Katelyn was drinking her tea, or maybe it was water. She could never tell the difference. She could always tell when a scream would start. The walls would start weeping. It was their cries she didn't like. She swore the walls would frown at her, but she knew that was just imagination. Her whole life was imagination now.

The voice then intruded her ears. She knew right away it was a girl, but she wasn't the one screaming. She was close, she knew that much. It was a man who was screaming. Katelyn didn't know if he was screaming for himself or the girl. He was sad. He was scared. She could tell that.

"Mae, run!" she heard that much clearly. Everything else was jumbled. Everything else was a mix of need, lust, and a total annihilation of fear. He wasn't scared of his death, but the death was going to take the woman away. Or maybe it was a girl.

She placed her hands on the counter, mixed in with the stalks of lavender and dill. She swore there was a rabbit's heart somewhere mixed in as well. She grasped the wood, not because she was losing her balance, but because it helped her focus on the voice.

She squeezed her eyes shut in an attempt to put a face to the voice, but she could never do that. Yet, she also never tried. Who would want to see the face of a person screaming for their life? It wasn't because she was scared of blood or possible injuries that would lead someone to the door of the grim reaper. It was because she didn't like seeing the eyes bright one second, then dim and idle the next. It felt as if someone composed a whole symphony. It was beautiful, long, and depicted the highs and lows of one's life. Then death grabbed the composition and threw it into the fire, leaving it lost from the world forever. Only some could remember parts of the composition, but never the whole thing. She hated seeing the composition thrown in the fire.

She couldn't see anything, but could sense more about the situation. She could tell it was in the woods. Her woods. She could discern that there were three souls. Two that belonged on this earth, and one that was derived from somewhere else. Somewhere dark, scorching, and sinister. This soul was jumbled up, and messy. It felt as if thousands of people were talking at once. Or like someone took the color spectrum and viciously threw them all on one canvas.

It was a beast... but so was she.

She felt his pain the most. It was pure, emotional torment. She could feel his heart screaming. It was an emotional pain for the other earth soul. She has felt this emotional turmoil before, it just was not as strong. It was from that woman who tried to raise her husband from the dead. It was her mate.

She was around 86% sure that his pain was toward his mate. This was the most sure she has been of something in a long time. They needed help. That she was also sure.

She quickly scrambled her hands across the counter top. Her hands became entwined with the lavender and sheaths of lemon grass. Goddess Tyche must have a liking of her today, because luck and chance had never been on her side. Her hand grasped a slimy slightly squishy item. The slime was from blood... It was the rabbit's heart.
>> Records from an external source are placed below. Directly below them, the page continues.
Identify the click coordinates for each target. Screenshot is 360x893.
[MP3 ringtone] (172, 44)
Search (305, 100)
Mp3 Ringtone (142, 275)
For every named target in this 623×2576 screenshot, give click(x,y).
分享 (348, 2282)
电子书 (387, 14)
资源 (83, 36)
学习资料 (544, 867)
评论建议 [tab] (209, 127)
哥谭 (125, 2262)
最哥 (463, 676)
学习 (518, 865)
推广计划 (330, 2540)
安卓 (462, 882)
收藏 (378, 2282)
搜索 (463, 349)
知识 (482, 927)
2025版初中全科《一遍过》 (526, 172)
The heart was a necessary ingredient in any portal spell. She placed the small heart in front of her, reached for her 100 year old gavel, and smashed it.

Bang, smash, wack!

She smashed the heart into a pile of arteries, blood, and myocardium. The red pigment was still heavy. She could use it to paint. Maybe she would paint a heart with a heart, she would think. Then she laughed.

"Okay, okay okay, charms charms charms," she would chant to herself as she ran half way across her kitchen to her shelves of herbs and charms. She never knew exactly what charm she needed, but it always worked out. Even if her consciousness didn't work, her subconscious did.

She grabbed a small quartz like statue of a god with a winged hat. She thought his name was Hermès. Or it could be Harold. Jeff? She had a Minotaur named Jeff. He died.

She quickly placed the charm in the pile of death and rolled it around. Harold or Jeff the God really likes death. Within seconds a golden light appeared in front of her. It was shimmery like water dropped on a mirror.

Without a second thought, which she also never had, she stepped in to help the screaming boy and his mate.